** start of Article **

6 Must See Films at Human Rights Watch Festival 2018

“We can’t be free as women unless we’re in a free country. And even if we are free of the occupation, we can’t know freedom as long as we are subjugated in our own society.” – Sama Aweidah, film subject, Naila and the Uprising (Image still)

From March 8th to the 16th the Human Rights Watch Festival 2018, one of the world’s leading independent organizations dedicated to defending and protecting human rights  will take place in London, across selected venues that include:

The HRW Film Festival currently screens in over 20 cities around the world throughout the year.

Alt A has selected some of the must see films for 2018.

Opening Night film: NAILA AND THE UPRISING
8 March, 18:30 – Barbican. Followed by Q&A

Naila Ayesh was an activist and student organiser in the years leading up to the First Intifada. Born in Jerusalem, she moved to Gaza in 1986 after marrying her husband, Jamal Zakout, and became increasingly active in political organizing and the women’s movement. Naila was arrested and tortured by the Israeli army before the uprising, leading to a miscarriage while in prison. When the Intifada broke out, she and her husband became an integral part of the uprising’s mobilizing efforts. After Jamal was deported for his political activities, she was arrested again and forced to bring her infant son, Majd, into Israeli prison. Following her release, Naila continued to be involved in the underground leadership of the Intifada, organizing sit-ins, marches, and boycotts, and distributing leaflets to help coordinate the movement across Palestinian society. She later became the General Director of the Women’s Affairs Centre in Gaza.

Julia Bacha (Director) is a Peabody award-winning filmmaker, media strategist and the Creative Director at Just Vision. Credits include Control Room (2004, Writer/ Editor), Encounter Point (2006, Writer/Co-Director), Budrus (2009, Director/ Producer), My Neighbourhood (2012, Director/Producer) and The Wanted 18 (2014, Impact Producer). Her work has been screened at the Sundance, Berlin and Tribeca Film Festivals, broadcast on the BBC, HBO and Al Jazeera, and shared with Palestinian refugee camps and the US Congress.

** end of Article **
** start of Given data **

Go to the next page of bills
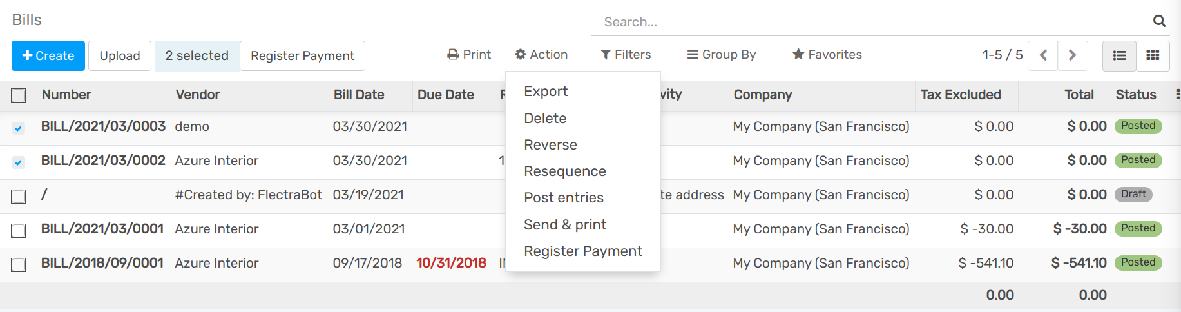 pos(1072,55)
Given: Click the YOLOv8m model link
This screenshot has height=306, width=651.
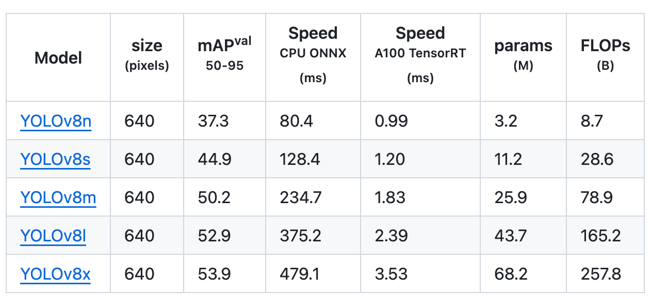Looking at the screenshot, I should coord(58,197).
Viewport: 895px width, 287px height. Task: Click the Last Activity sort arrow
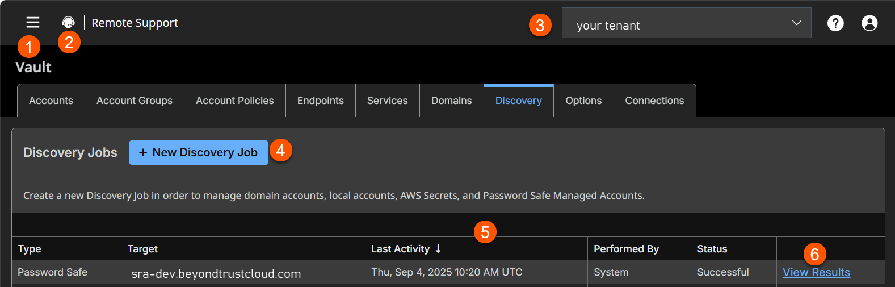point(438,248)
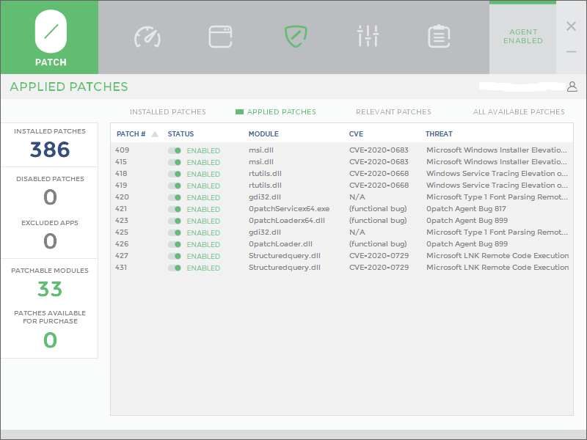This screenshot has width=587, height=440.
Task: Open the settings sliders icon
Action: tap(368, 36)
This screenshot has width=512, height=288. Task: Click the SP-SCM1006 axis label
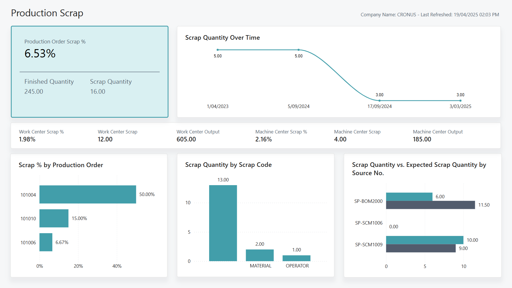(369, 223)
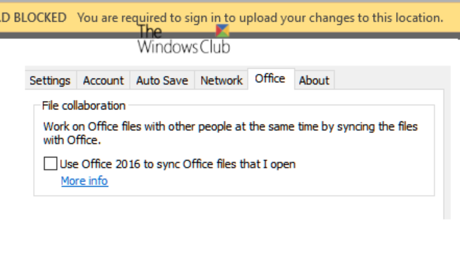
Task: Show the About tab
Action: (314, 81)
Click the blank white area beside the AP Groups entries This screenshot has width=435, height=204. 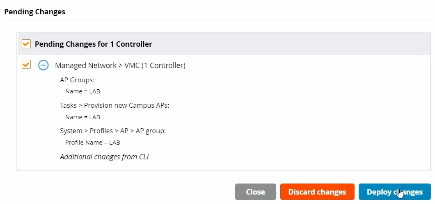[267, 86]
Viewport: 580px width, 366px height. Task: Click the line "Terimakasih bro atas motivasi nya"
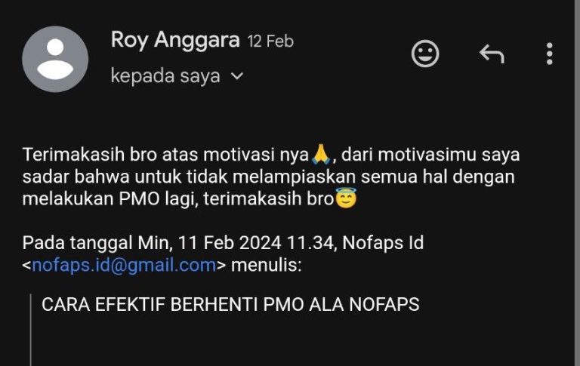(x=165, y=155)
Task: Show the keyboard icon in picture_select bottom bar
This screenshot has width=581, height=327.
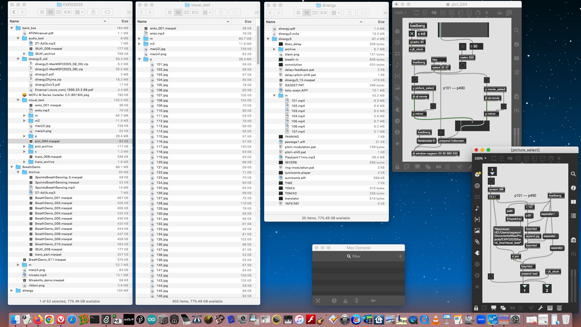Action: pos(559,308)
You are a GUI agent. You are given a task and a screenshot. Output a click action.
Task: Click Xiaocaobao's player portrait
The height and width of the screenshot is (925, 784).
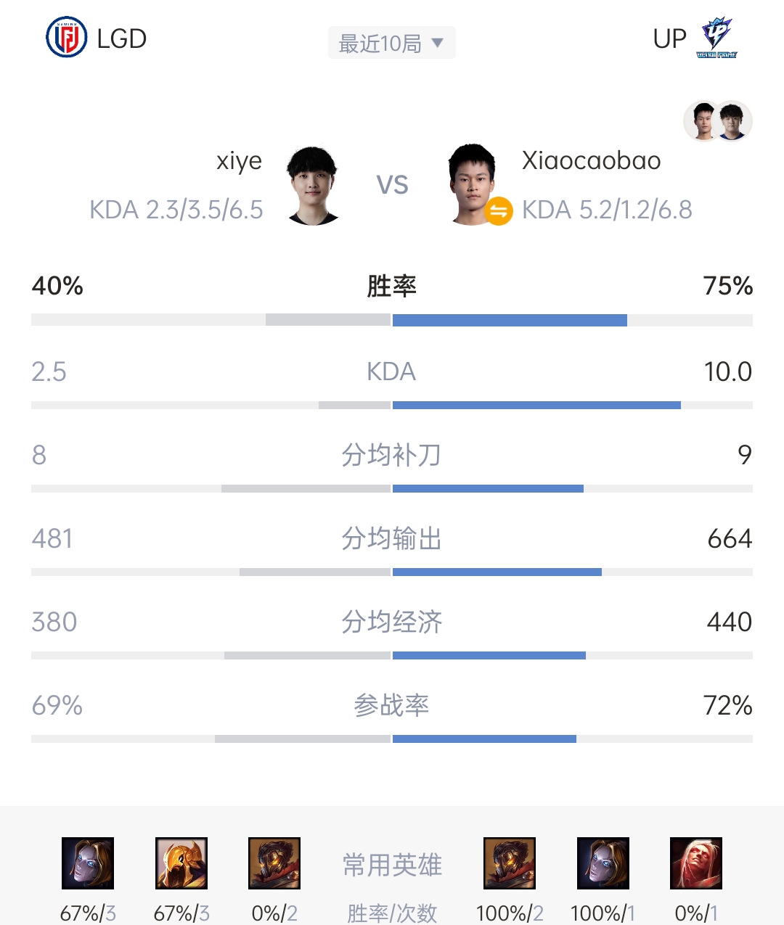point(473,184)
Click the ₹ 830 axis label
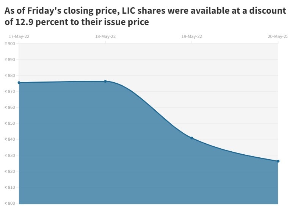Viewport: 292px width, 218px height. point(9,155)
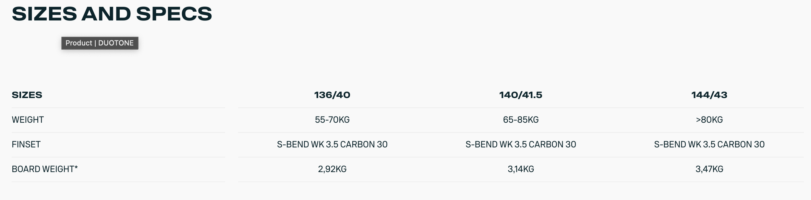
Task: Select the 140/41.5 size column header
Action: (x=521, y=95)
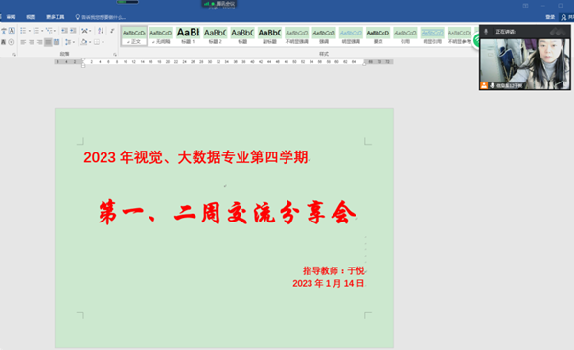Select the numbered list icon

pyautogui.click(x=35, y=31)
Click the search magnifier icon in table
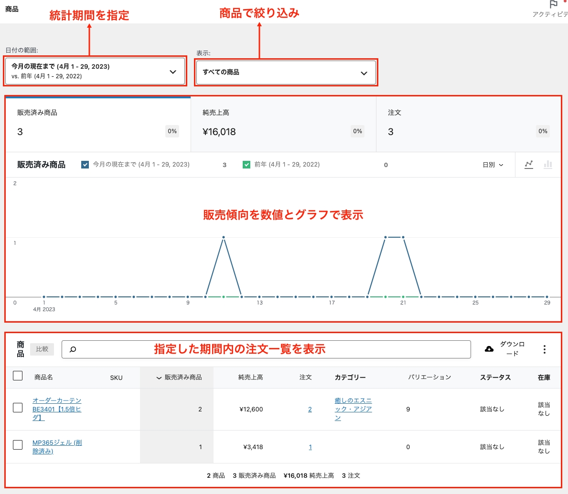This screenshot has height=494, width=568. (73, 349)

** end of Given data **

[Set problem 1]
According to the festival article, in what year did Naila Ayesh move to Gaza?
[Set problem 2]
From the festival article, extract the passage between "From March 8th" and "films for 2018.", inclusive.

[Correct response 1]
1986

[Correct response 2]
From March 8th to the 16th the Human Rights Watch Festival 2018, one of the world’s leading independent organizations dedicated to defending and protecting human rights  will take place in London, across selected venues that include:

The HRW Film Festival currently screens in over 20 cities around the world throughout the year.

Alt A has selected some of the must see films for 2018.